READING TEXT >>
----------

The cataclysm took place in a series of blasts during late August of 1883, throwing six cubic miles of igneous rubble into the sky above the Malay Archipelago. The crescendo came in a single stupendous explosion on the morning of August 27. They heard that one in Perth. The sky went dark, every barograph in the world winced, the sun appeared eerily filtered--looking green, then later blue--and thirty-six thousand people were killed, mainly by tidal waves hitting the coasts of Sumatra and Java. One wave was a hundred feet high, moving as fast as a train. Ships were pushed onto beaches in Ceylon, and a change in sea level reached Alaska. Fire engines were called out on false alarms as far away as New Haven and Poughkeepsie, and peculiar sunsets and other atmospheric effects went on for months afterward. the dust veil in the atmosphere cooled the planet, which didn't warm back to normal for five years.
When the smoke and the terror finally cleared at the site of Krakatau itself, thirty miles off the west coast of Java, a small crescent of cauterized rock remained where the island had been. That cauterized remnant was called Rakata. It was a truncation of the original name, K-rakata-u, a gentle etymological reminder of the ungentle geological truncation. Two other small islets, which stood nearby but hadn't been part of Krakatau itself, were also scorched. Although nobody can be certain, scientific opinion holds that not a single living thing on either Rakata or the other islets had survived the eruption--no plant, no animal, no egg, no seed, no spore. Nine months afterward, a French expedition to Rakata found nothing alive there except a single spider.
The spider of Rakata is emblematic of the fact that spiders in general are good dispersers. Devious beasts, they are wingless but still manage to fly. A thread of silk is paid out from the silk glands, it billows, it rises, it somehow attains purchase on an ascending column of air, and like a hang glider on a windy ridge, it lifts the spider away. This trick is dependent on forces that act at small scale. It wouldn't enable a full-grown tarantula to float through the skies of Arizona, thank God, but it does allow daintier spiders to go ballooning from one place to another. I've seen baby black widows, no bigger than poppy seeds, waft away on the thermals from a tensor lamp. The Rakata spider must have ridden a breeze out from Java.
The first botanical expedition, led by a Professor Treub, reached Rakata in 1886. Treub's team found mosses, blue-green algae, flowering plants, and eleven species of fern. The algae, consisting of slimy dark smears that coated the ground with a gelatinous matrix not unlike agar, had probably served as a welcoming mat for the spores of the ferns and the seeds of the flowering plants. The ferns were especially hearty and diverse. Among the flowering plants, four species belonged to the Compositae family (a group that includes dandelions, among other aggressive airborne dispersers) and two species were grasses. It's likely that the Compositae and the ferns had been delivered to Rakata by wind. There were also some species whose seeds would have washed in on the surf.

----------

DATA TO PROCESS >>
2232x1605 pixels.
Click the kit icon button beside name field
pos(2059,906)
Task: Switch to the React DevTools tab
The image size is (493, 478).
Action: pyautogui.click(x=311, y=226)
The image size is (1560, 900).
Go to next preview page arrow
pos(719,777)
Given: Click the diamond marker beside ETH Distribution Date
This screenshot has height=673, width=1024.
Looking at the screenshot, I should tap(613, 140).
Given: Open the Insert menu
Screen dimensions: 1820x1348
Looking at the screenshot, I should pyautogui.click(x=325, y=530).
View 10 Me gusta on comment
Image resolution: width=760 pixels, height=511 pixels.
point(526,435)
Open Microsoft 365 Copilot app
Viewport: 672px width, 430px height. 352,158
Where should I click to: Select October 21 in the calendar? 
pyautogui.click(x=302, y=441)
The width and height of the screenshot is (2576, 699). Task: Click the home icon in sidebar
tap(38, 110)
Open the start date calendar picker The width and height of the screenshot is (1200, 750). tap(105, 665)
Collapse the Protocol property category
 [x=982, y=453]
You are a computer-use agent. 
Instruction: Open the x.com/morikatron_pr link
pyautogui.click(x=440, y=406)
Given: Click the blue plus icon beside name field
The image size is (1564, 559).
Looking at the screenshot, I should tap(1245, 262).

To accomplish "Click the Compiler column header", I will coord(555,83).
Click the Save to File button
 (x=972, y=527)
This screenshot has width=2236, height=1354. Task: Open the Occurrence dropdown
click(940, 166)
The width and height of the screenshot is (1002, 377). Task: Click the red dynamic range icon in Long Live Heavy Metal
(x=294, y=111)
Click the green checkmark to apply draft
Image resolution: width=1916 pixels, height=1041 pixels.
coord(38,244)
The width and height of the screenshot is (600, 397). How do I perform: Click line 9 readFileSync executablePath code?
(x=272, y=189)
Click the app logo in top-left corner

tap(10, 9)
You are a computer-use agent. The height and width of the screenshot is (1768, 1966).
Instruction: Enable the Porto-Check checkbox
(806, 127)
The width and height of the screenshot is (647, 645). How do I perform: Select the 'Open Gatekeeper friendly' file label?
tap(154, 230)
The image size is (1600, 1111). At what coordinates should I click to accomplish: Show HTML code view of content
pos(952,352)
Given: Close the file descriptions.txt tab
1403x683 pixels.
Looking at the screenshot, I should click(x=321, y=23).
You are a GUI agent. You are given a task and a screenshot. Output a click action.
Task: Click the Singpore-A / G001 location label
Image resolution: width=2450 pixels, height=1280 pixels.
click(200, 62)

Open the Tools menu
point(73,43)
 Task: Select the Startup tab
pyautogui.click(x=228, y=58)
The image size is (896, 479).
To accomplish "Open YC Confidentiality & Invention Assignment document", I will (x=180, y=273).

----------

DIRECTIVE 1 >> Format the records as a numbered list, from the start of the records down to the line containing "tap(38, 110)", with both ends included and blank lines left out.
DIRECTIVE 2 >> Resume the passage about Krakatau and the return of life to Rakata from where it stops.

EXPECTED ANSWER 1 >>
1. 2232x1605 pixels.
2. Click the kit icon button beside name field
3. pos(2059,906)
4. Task: Switch to the React DevTools tab
5. The image size is (493, 478).
6. Action: pyautogui.click(x=311, y=226)
7. The image size is (1560, 900).
8. Go to next preview page arrow
9. pos(719,777)
10. Given: Click the diamond marker beside ETH Distribution Date
11. This screenshot has height=673, width=1024.
12. Looking at the screenshot, I should tap(613, 140).
13. Given: Open the Insert menu
14. Screen dimensions: 1820x1348
15. Looking at the screenshot, I should pyautogui.click(x=325, y=530).
16. View 10 Me gusta on comment
17. Image resolution: width=760 pixels, height=511 pixels.
18. point(526,435)
19. Open Microsoft 365 Copilot app
20. Viewport: 672px width, 430px height. 352,158
21. Where should I click to: Select October 21 in the calendar? 
22. pyautogui.click(x=302, y=441)
23. The width and height of the screenshot is (2576, 699). Task: Click the home icon in sidebar
24. tap(38, 110)

EXPECTED ANSWER 2 >>
The arrival of other life forms was quick. By 1887 Rakata supported young trees as well as dense stands of grasses and an abundance of ferns. By 1889 it harbored not just spiders but butterflies, beetles, flies, and at least a single large monitor lizard of the speciesVaranus salvator, closely related to the Komodo dragon.
Varanus salvator, like the ferns and the Compositae, is notable for its ability to travel widely and colonize new habitat. It swims well, and on land it's a versatile opportunist, quick afoot, stealthy when it needs to be, capable of climbing and burrowing. Carnivorous but not fussy, it eats crabs, frogs, fish, rats, rotting meat, eggs, wild birds, and the occasional chicken from an unguarded coop. Flesh-eating animals tend to fare poorly on small islands and on new islands, where the pickings are slim, but V. salvator on Rakata enjoyed two advantages: It was a generalist, and it was a reptile. A generalist can eat less selectively, and a reptile can eat less often.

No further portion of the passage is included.